Das Besondere an diesem Buch ist neben dem Thema seine Kürze. Auf knapp etwas über 100 Seiten wird Zoes Geschichte erzähl. Kurz und doch nicht zu kurz, es gibt so viel Raum für Emotionen! Es ist ein unglaublich wichtiges Thema für Heranwachsende, da sie besonders verletzlich und verwundbar sind, aber leider auch oft echte Lesemuffel. Die Reihe Carlsen Clips widmet sich daher Themen für Teens im Hosentaschenformat, die man jederzeit mit sich rumschleppen kann und einfach durch den packen Stil und die altersgerechten Themen auch Nichtleser fesseln können. Nach 100 Seiten können sie feststellen, das Lesen gar nicht weh tut, sie aber nun etwas haben, was ihnen auf der Seele brennt und worüber sie vielleicht gerne mit ihren Freunden sprechen möchten. Ein tolles Konzept und ein tolles Format, gerade auch für Schüler die viel Zeit mit Warten an Bushaltestelle o.ä.

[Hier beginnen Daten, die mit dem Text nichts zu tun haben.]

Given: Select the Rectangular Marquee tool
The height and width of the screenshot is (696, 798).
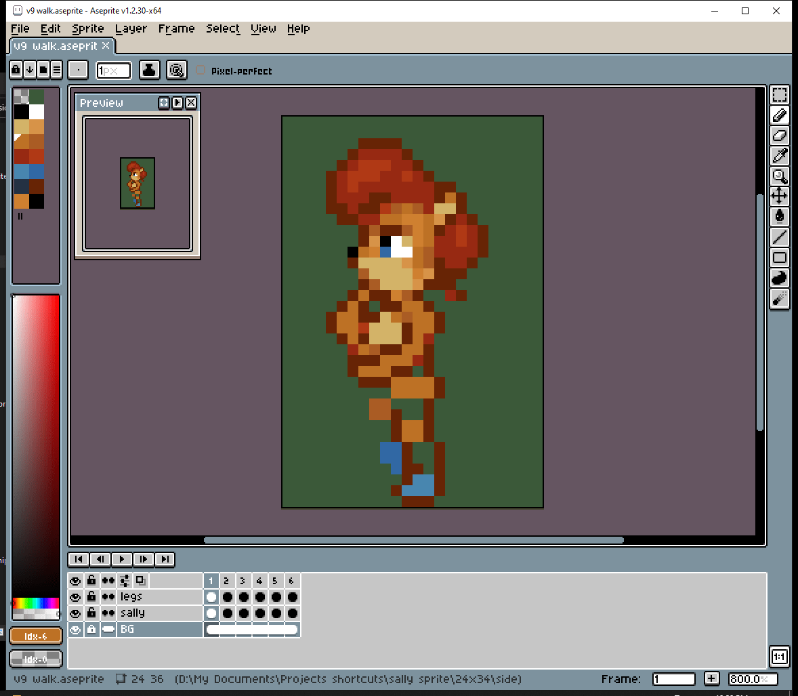Looking at the screenshot, I should click(x=780, y=96).
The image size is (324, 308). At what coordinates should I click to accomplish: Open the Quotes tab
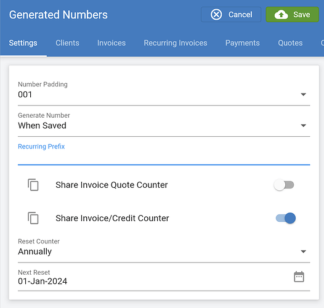(x=290, y=43)
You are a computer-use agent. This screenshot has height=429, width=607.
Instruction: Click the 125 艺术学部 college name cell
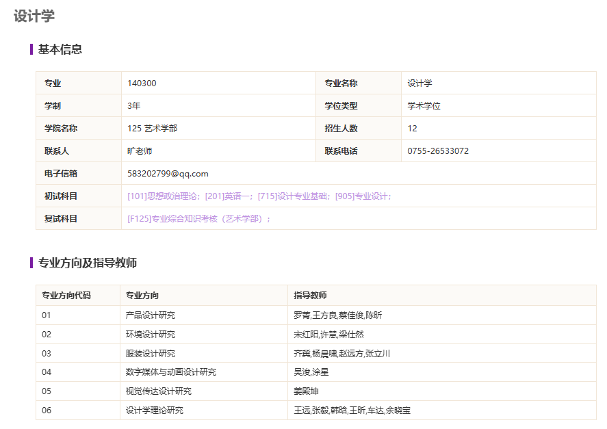(x=152, y=129)
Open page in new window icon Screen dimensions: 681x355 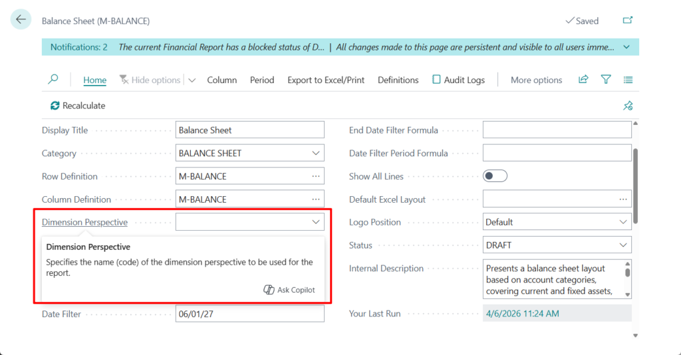pyautogui.click(x=627, y=21)
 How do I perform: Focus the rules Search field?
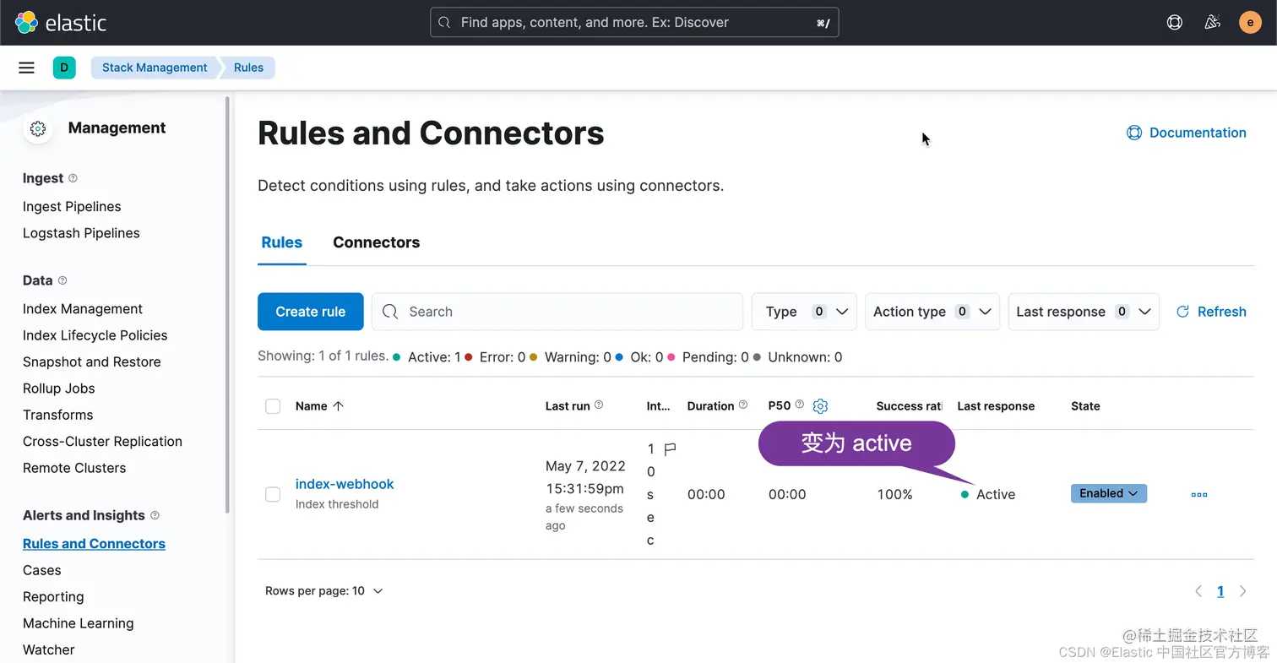tap(557, 312)
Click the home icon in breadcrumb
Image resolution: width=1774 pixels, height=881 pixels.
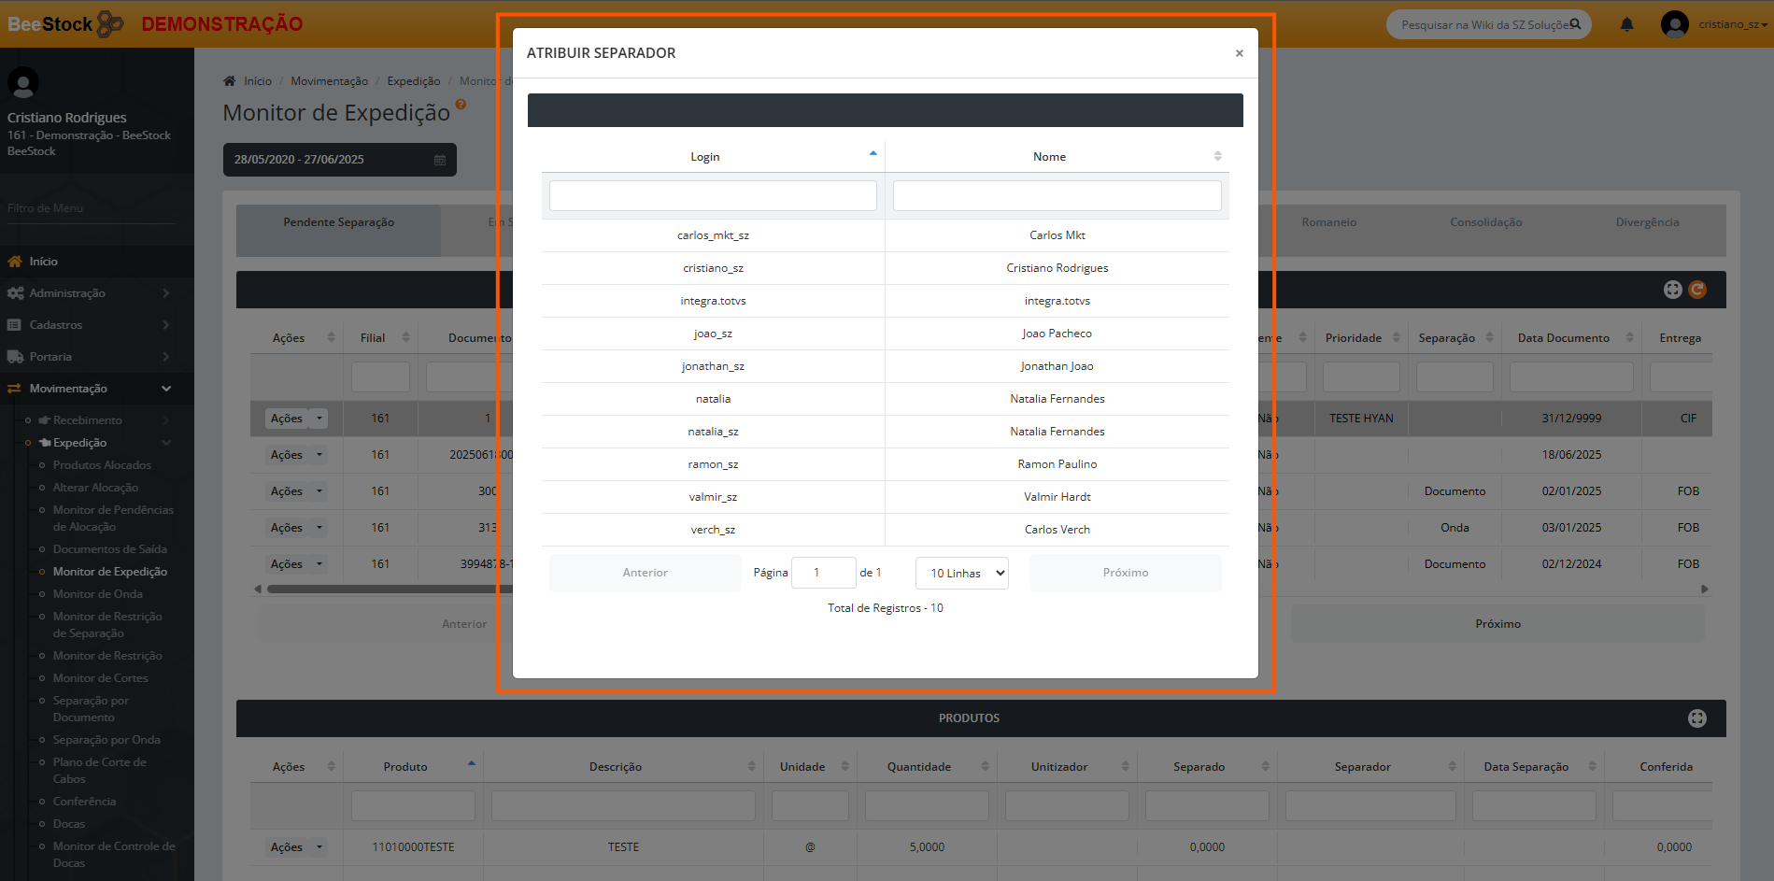coord(230,81)
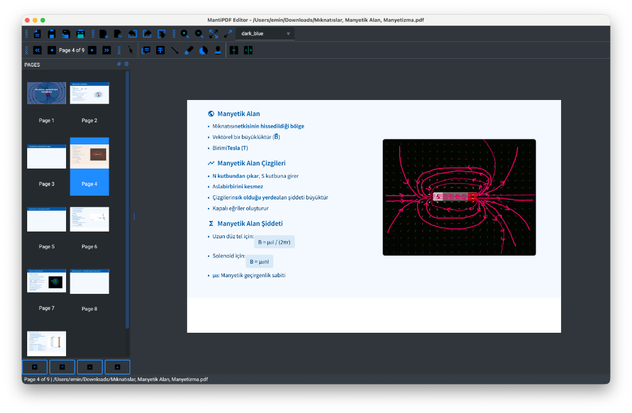
Task: Jump to the last page of the PDF
Action: pos(107,50)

Verbringen.

Ich liebe dieses Buch und bin so begeistert von dieser Reihe, dass ich meiner Großen auch welche zustecken werde. Mit 12,5 Jahren, ist sie aber noch etwas zu jung und sollte noch so ein bis anderthalb Jahre warten...

Ich bedanke mich ganz herzlich bei Susanne Fülscher und dem Carlsen Verlag für unser Rezensionsexemplar.